- [Requirements]
Give back the lines from the one containing "Task: Click the filter" through the last line, inclusive, switching "yellow bar" to "orange bar" and leaving everything else as it is. Omit the pictures from your answer.

○ ○ ○ ○ ○ ○ ○

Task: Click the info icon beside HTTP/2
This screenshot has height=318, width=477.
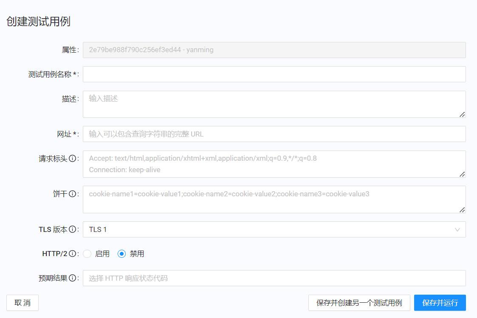Action: [x=71, y=253]
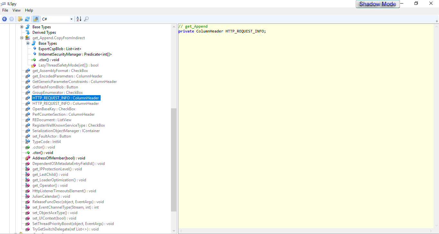The image size is (439, 234).
Task: Collapse the get_Append.CopyFromIndirect node
Action: (22, 38)
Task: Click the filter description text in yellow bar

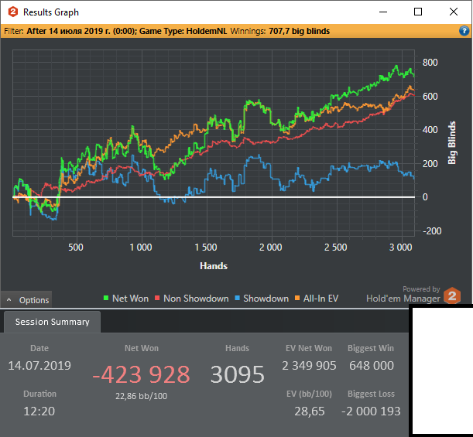Action: (x=166, y=31)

○ ○ ○ ○ ○ ○ ○

- [Written reply]
Task: Click the filter description text in orange bar

Action: (x=166, y=31)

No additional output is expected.